1) European castle. 2) European dragon. 3) Quite European Zodiac figures. 4) European cloths. 5) European hair styles.

Can you name anything of Asian origin?

(09-12-2025, 07:52 PM)Jorge_Stolfi Wrote: You are not allowed to view links. Register or Login to view.Again, you are asking too much.  For a theory to be "scientific", it only needs to make predictions that can be tested in (say) decades at a feasible cost, and can disprove the theory.

For an experiment to prove a theory, it would have to disprove all possible alternative theories, even those that haven't been formulated yet and may be supported by evidence that is not yet available.

We are not trying to describe some natural law, we are trying to read a manuscript. If there is a solution, it's likely it will be a single final solution and its discovery will likely disprove all alternative theories, current or future, that are not compatible with this solution.

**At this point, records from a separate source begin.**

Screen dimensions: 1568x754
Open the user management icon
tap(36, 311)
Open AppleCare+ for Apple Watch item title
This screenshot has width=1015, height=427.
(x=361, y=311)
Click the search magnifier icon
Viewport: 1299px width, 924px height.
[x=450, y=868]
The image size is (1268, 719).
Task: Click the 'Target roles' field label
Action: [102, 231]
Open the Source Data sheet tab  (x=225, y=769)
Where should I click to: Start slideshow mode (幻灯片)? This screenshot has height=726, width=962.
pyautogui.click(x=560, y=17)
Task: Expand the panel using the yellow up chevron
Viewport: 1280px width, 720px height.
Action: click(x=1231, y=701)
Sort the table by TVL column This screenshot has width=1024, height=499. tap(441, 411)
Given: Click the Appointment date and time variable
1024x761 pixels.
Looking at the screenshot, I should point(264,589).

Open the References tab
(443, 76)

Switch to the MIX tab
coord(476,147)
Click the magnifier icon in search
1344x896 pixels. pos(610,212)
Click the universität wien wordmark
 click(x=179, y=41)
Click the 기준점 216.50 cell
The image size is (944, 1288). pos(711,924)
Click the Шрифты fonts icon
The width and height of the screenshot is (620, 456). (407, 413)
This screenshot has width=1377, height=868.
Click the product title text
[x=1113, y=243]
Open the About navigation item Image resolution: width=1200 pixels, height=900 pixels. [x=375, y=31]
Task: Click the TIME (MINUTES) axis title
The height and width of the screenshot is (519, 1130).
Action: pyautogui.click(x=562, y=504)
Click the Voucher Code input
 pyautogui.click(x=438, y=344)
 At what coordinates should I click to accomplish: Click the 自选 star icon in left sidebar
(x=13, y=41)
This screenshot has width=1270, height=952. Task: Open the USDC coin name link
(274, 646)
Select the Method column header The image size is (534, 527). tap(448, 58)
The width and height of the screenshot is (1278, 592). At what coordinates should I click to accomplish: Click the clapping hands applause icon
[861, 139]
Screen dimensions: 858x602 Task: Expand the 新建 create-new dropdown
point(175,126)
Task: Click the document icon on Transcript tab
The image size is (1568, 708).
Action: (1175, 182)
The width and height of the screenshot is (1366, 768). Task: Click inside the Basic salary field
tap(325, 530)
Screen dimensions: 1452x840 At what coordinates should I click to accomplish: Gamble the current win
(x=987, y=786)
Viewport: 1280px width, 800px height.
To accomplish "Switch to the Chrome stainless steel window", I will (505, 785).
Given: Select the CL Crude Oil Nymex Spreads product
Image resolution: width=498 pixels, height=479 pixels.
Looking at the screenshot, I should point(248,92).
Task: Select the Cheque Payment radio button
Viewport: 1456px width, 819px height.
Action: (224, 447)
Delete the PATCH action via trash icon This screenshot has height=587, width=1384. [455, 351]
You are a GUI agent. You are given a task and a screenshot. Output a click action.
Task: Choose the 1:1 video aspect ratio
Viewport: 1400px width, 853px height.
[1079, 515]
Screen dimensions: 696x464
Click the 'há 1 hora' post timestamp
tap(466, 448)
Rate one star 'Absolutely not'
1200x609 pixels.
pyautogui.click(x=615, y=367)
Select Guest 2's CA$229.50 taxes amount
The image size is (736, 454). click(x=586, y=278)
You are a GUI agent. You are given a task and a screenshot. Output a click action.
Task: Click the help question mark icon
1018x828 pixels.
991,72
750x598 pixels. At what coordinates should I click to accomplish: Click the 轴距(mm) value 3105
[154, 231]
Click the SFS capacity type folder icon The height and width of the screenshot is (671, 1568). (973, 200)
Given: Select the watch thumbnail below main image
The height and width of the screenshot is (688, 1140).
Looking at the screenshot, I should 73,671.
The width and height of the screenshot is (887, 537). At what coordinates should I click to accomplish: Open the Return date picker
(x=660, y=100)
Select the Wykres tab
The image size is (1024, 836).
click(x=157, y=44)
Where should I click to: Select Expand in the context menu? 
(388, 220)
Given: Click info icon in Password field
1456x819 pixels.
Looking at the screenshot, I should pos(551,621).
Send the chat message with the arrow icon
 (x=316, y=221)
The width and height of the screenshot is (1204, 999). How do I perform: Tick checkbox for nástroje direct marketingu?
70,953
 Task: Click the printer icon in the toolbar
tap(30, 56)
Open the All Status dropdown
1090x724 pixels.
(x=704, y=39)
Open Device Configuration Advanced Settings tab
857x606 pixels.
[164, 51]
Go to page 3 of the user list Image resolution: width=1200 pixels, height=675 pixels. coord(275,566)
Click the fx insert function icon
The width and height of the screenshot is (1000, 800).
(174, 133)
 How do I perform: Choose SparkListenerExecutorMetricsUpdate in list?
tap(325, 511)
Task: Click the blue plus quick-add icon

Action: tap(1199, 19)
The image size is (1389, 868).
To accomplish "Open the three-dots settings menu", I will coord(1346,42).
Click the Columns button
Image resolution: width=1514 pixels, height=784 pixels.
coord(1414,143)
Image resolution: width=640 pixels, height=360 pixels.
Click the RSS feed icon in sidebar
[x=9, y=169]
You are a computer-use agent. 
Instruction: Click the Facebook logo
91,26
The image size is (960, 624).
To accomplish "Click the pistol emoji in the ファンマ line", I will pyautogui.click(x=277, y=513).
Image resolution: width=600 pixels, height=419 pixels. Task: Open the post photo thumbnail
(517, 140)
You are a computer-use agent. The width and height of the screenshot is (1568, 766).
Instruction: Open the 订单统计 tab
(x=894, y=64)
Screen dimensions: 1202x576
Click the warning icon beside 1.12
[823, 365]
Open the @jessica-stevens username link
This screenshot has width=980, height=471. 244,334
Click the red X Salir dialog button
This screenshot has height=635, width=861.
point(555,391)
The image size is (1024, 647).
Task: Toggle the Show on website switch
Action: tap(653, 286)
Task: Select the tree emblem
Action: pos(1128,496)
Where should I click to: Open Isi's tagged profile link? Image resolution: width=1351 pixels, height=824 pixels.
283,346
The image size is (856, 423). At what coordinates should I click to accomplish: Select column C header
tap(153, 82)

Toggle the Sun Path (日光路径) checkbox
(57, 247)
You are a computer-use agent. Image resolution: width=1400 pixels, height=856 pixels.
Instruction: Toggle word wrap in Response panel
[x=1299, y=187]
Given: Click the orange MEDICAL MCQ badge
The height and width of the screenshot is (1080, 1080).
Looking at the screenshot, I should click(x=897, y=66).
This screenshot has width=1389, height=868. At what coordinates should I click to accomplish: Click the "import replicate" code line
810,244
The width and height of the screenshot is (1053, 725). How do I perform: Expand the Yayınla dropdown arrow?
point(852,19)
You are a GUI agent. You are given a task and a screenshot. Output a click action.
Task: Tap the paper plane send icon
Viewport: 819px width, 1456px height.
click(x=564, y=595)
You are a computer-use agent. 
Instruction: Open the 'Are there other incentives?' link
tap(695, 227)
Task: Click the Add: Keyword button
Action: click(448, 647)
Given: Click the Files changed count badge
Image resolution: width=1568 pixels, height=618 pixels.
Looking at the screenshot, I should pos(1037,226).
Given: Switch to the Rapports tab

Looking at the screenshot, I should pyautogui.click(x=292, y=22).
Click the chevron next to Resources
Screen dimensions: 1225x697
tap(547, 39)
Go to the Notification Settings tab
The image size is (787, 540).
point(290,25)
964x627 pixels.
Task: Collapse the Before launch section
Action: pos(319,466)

And I'm asking for what would it take for me to consider a theory that has basically no grounding in hard evidence. I can consider a theory based on conjectures, which I believe applies to MRT and the Chinese theory, if it can be quickly grounded by some clear and reproducible steps. For example, if any theory no matter how outrageous and bizarre will produce a repeatable and highly plausible plaintext for the manuscript that would match the linguistic and historical context, I would certainly prefer this theory to any reasonable and logical discourse that won't produce comparable results.


RE: The 'Chinese' Theory: For and Against - Aga Tentakulus - 09-12-2025

   


@Jorge
Nevertheless, I find it difficult to believe. On the reverse side, we see the same problem.
Here, you can clearly see the sequence of events.
Wooden cover, water stain (yellow), ink dissolved by water and running (light blue). Worm eats water stain and glyph (orange).
Now I can no longer see the eaten glyphs, but I can see the water damage.
And that's just the beginning of the story.
For something like this to happen, the book must have been lying on a writing desk. A table with a slope.